INPUT FOR THIS TASK:

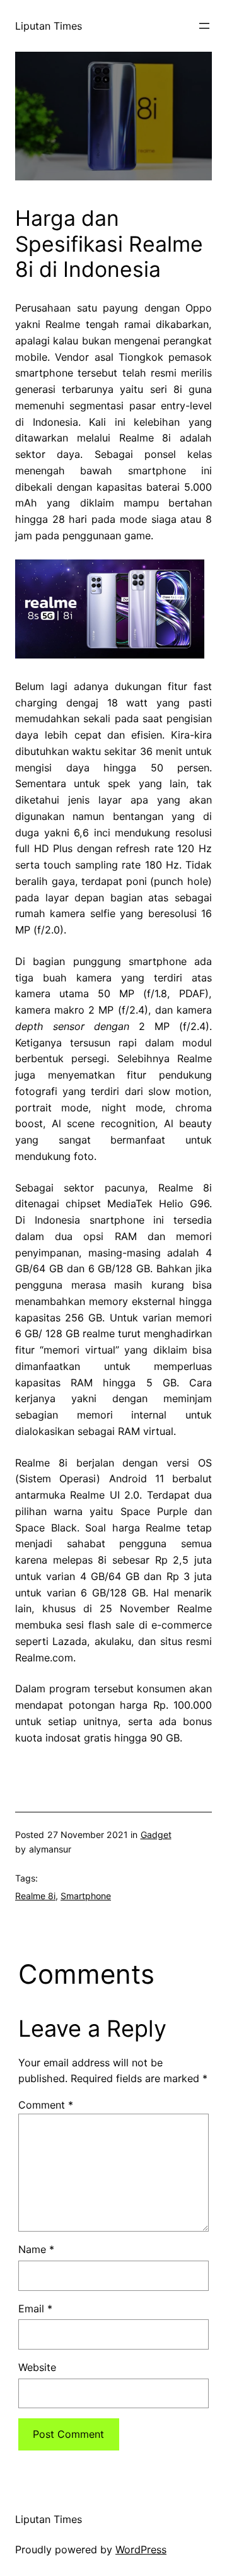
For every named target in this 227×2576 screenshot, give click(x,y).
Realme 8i (35, 1895)
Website (37, 2367)
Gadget (156, 1834)
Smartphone (86, 1895)
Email (35, 2308)
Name (36, 2249)
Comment (45, 2105)
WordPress (140, 2549)
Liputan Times (48, 26)
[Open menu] (204, 25)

WHAT THE EXERCISE ASKS:
An exact transcription of the listing is required, and it must contain no pictures.

SOLVED EXERCISE:
For every named target in this 227×2576 screenshot, give click(x,y).
Realme 8i (35, 1895)
Website (37, 2367)
Gadget (156, 1834)
Smartphone (86, 1895)
Email (35, 2308)
Name (36, 2249)
Comment (45, 2105)
WordPress (140, 2549)
Liputan Times (48, 26)
[Open menu] (204, 25)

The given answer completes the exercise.